**WHAT TO DO:**
The expected output is an exact copy of the lines from the one containing "Given: Open the downloads arrow icon" through the final line of the entries below, with no images.

**DATA SHOWN:**
################
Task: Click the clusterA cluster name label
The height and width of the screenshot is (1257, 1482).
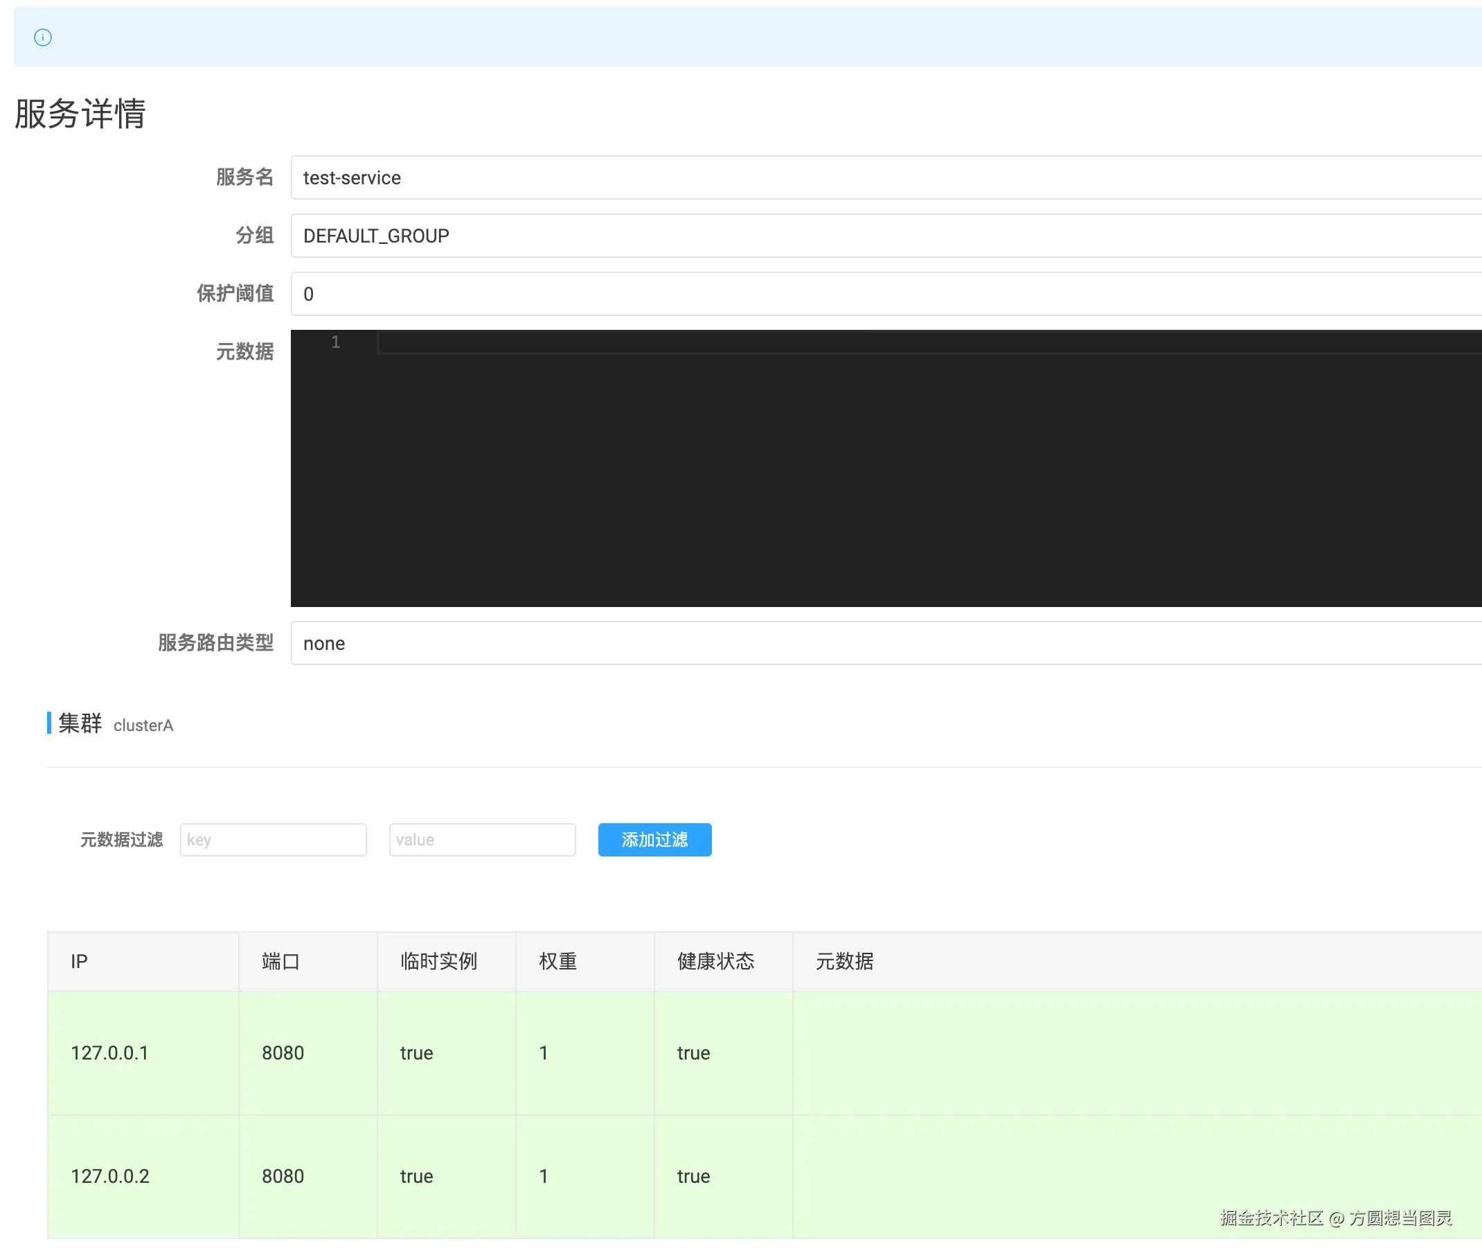Action: click(x=143, y=725)
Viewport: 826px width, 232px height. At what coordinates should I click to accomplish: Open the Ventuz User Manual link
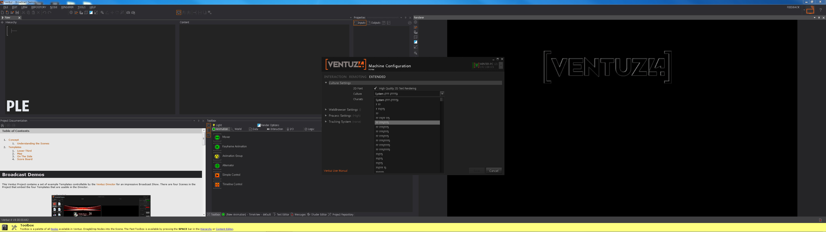coord(335,171)
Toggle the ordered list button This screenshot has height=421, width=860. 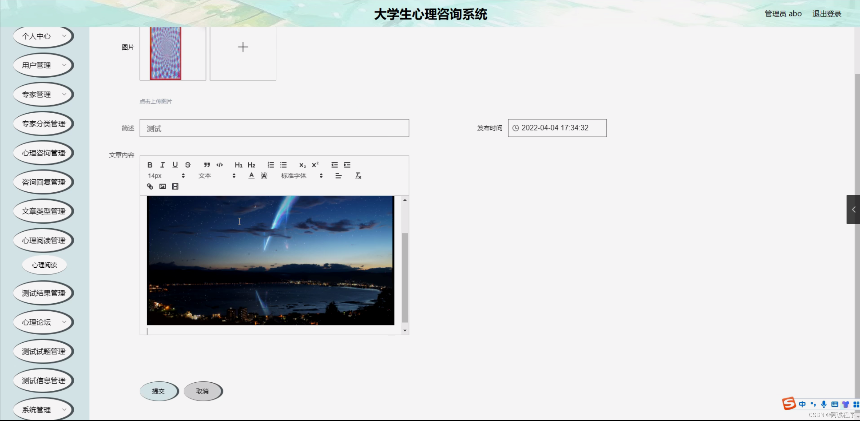point(271,165)
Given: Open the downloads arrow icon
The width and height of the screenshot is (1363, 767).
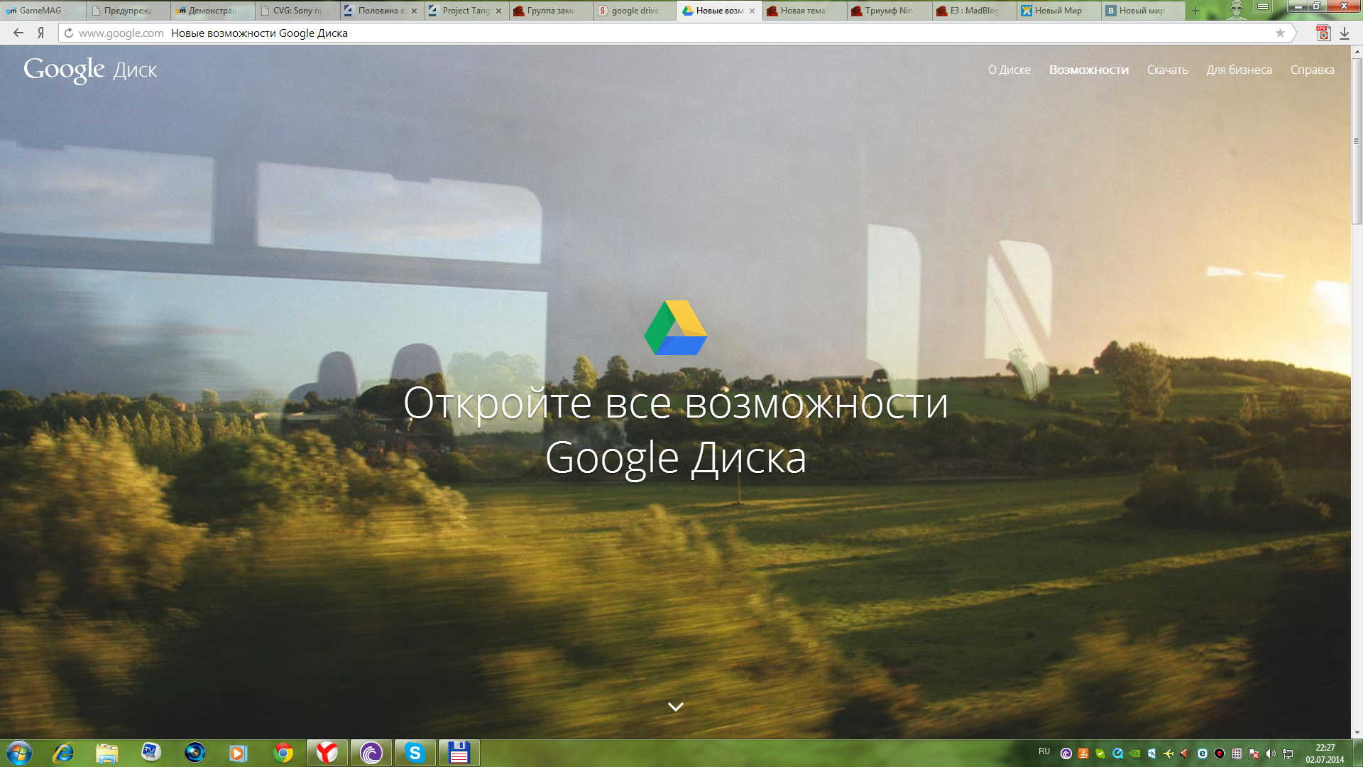Looking at the screenshot, I should pos(1345,33).
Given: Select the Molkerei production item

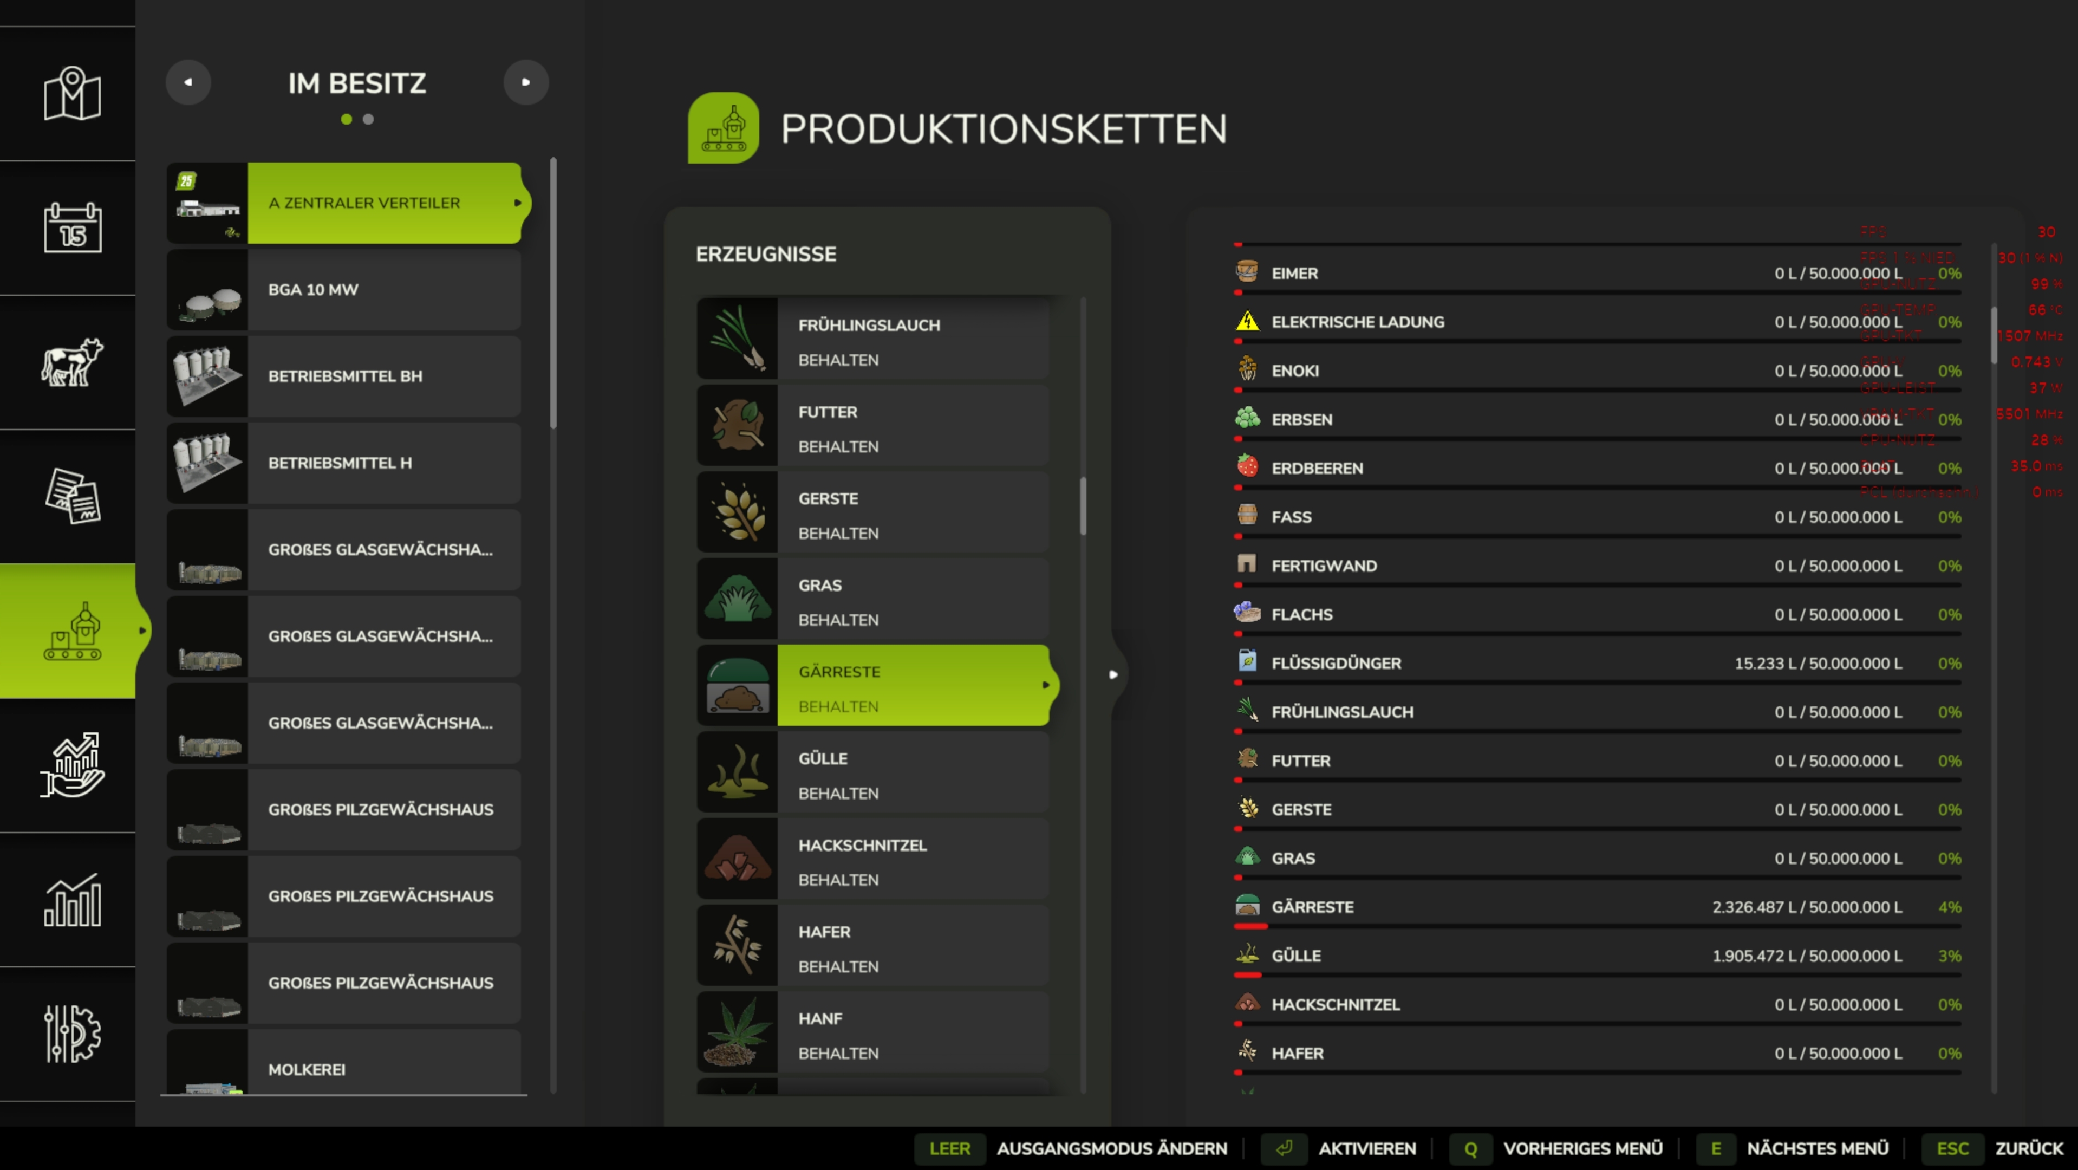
################
**PROBLEM SOLUTION:**
Given: Open the downloads arrow icon
The width and height of the screenshot is (1363, 767).
Looking at the screenshot, I should pos(1345,33).
Given: Select the Molkerei production item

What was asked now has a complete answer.